I might enumerate many other important subjects on which, as your representative, I have been called to act, and on which I have endeavored to act in such a manner as I considered most conducive to the best interests of our whole country. For, though your immediate representative, yet I was also a representative for the whole country; and, in matters of national concernment, I should have been recreant to my duty, had I failed to act for the good of the whole, instead of a part. In such matters I felt myself to be an American, legislating for America. It has also been my aim, generally, to work, and not to talk. I thought that, among two hundred and twenty-three representatives, there would be talking enough, and more than enough, without much of my aid; and I confess I have been more ambitious to be known by what I have done for my country, than by what I have said for it.

In conclusion, fellow-citizens, while I thank you - yes, heartily thank you for the many marks of your confidence with which you have honored me, suffer me, in restoring to you the trusts confided, to hope that, if you cannot approve of all I have done, you will at least give me credit for honesty of intention, for zeal, industry, and fidelity. Z. PRATT.

WASHINGTON, March 5, 1845.

SPEECH IN CONGRESS RESPECTING A DRY DOCK IN NEW YORK.*

MR. CHAIRMAN: I am unaccustomed to public debate. Other pursuits in life have somewhat indisposed me to present my views in that collected, comprehensive, and systematic manner, which long legislative experience has enabled those to do who have preceded me in the debate upon this question. But I will, in my own crude and undigested manner, present to the consideration of the house the various facts in my possession, which, in my humble opinion, should have a bearing upon this question. I dislike the practice of consuming the valuable time of the house, as some gentlemen are wont to do, upon other matters, irrelevant to the subject before them; and I have no doubt that such a practice is viewed with displeasure by the people; but, notwithstanding my great aversion to this practice, I cannot refrain, when a question presents itself, touching, in some measure, the interests of the state I have the honor in part to represent, to give my views upon the immediate question before the house.
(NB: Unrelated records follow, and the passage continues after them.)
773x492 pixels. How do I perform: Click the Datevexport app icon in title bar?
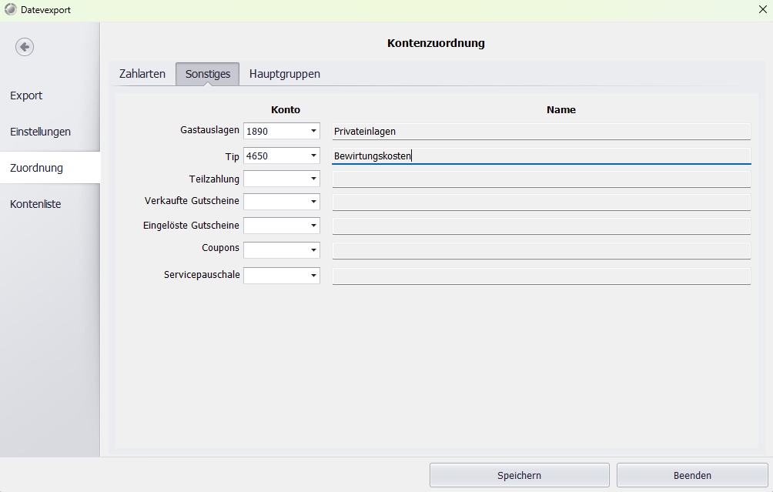10,10
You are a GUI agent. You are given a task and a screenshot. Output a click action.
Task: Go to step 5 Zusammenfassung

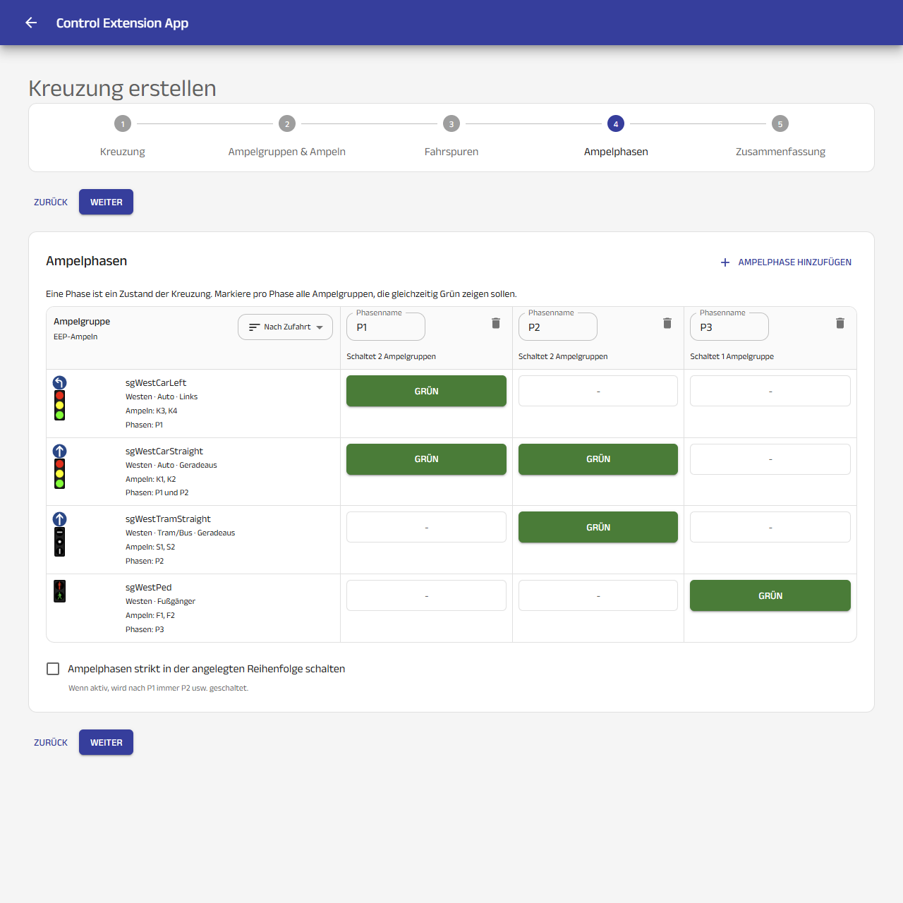coord(780,138)
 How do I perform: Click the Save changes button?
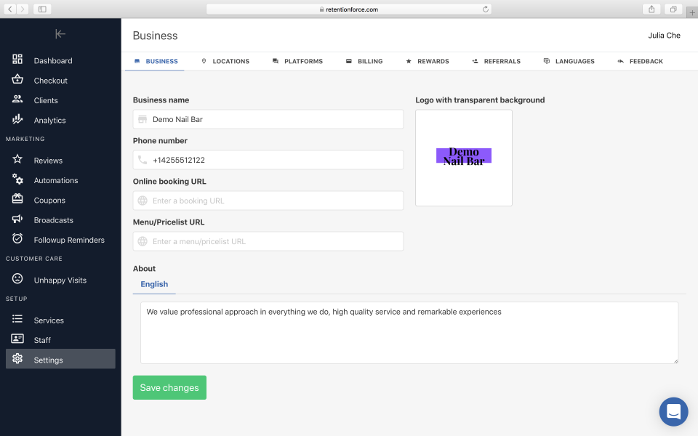click(169, 387)
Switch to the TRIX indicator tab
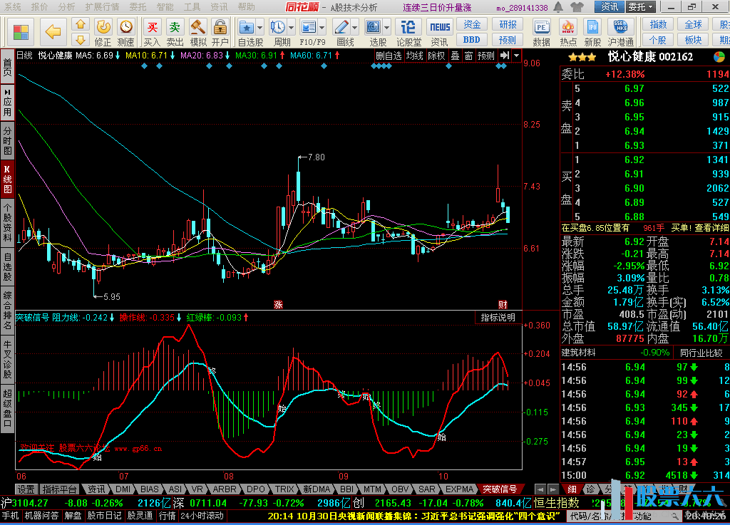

In the first place, the question is, whether we shall appropriate in accordance with the suggestions of the committee who reported this bill to the house, and who have, no doubt, weighed well the relative wants of the several sections of country, which have been indicated as proper places for Dry Docks; or, whether we shall extend the provisions of the bill to embrace several, or a whole system, instead of this one provided for in the bill. There are two questions presented to my mind, when it is proposed to extend this

* Delivered in the House of Representatives, March 1st, 1839.